*Exercise directions*.
Reproduce the part of the listing that opens with the line containing "Click the NVIDIA logo in the title bar" and closes with the line containing "Open the MoGraph menu", both lines included and the requests kept. Multiply every click coordinate in the answers by 2.2, round to whole numbers with halves going up, leave out the pictures, and give only those lines.

*Records for this exercise*.
○ ○ ○

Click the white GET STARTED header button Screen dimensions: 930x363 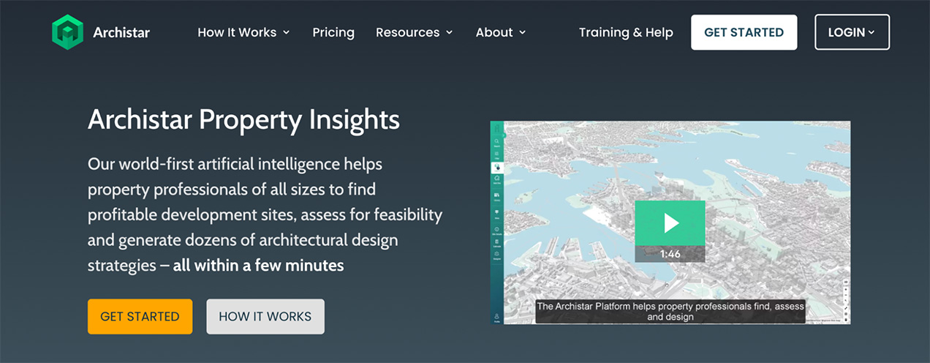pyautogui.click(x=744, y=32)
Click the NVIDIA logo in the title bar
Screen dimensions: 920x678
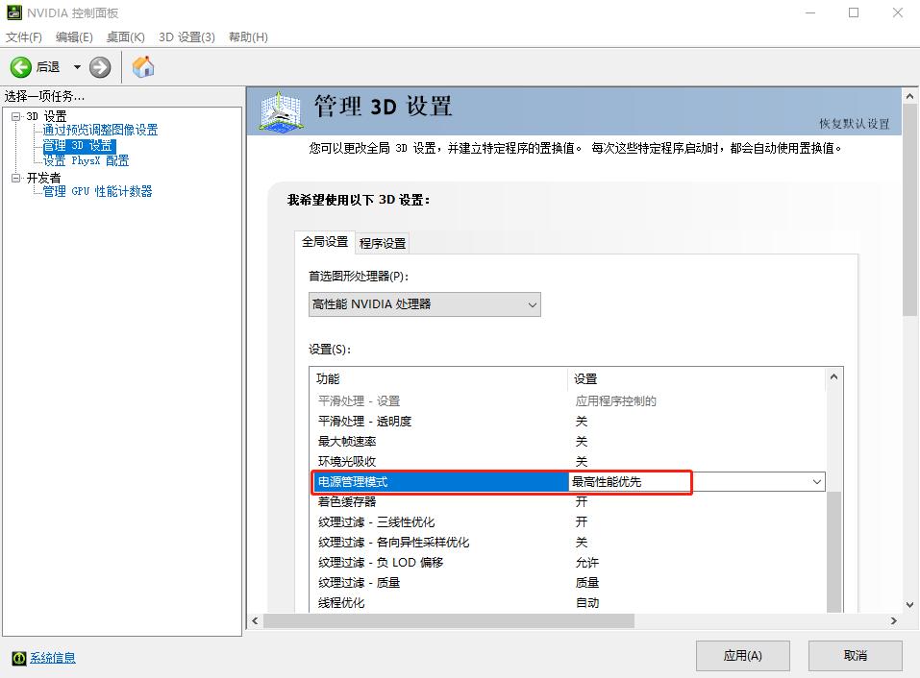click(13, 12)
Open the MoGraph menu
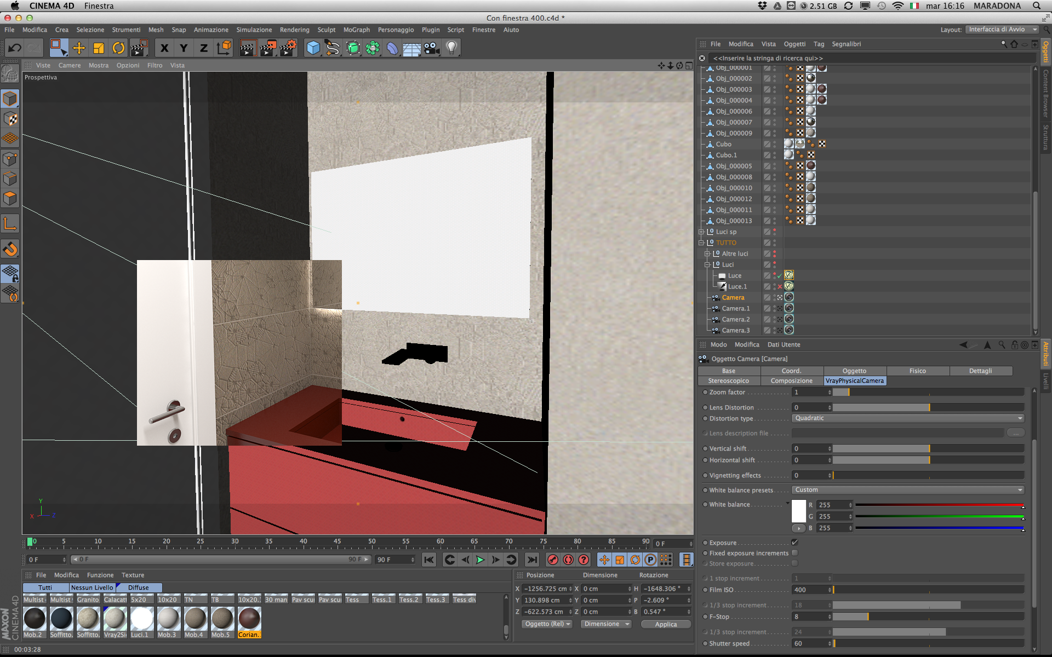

○ ○ ○

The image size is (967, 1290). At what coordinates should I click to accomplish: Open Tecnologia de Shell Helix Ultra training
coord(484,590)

○ ○ ○

*Solution*.
Click the NVIDIA logo in the title bar
Screen dimensions: 920x678
click(29, 26)
Open the MoGraph menu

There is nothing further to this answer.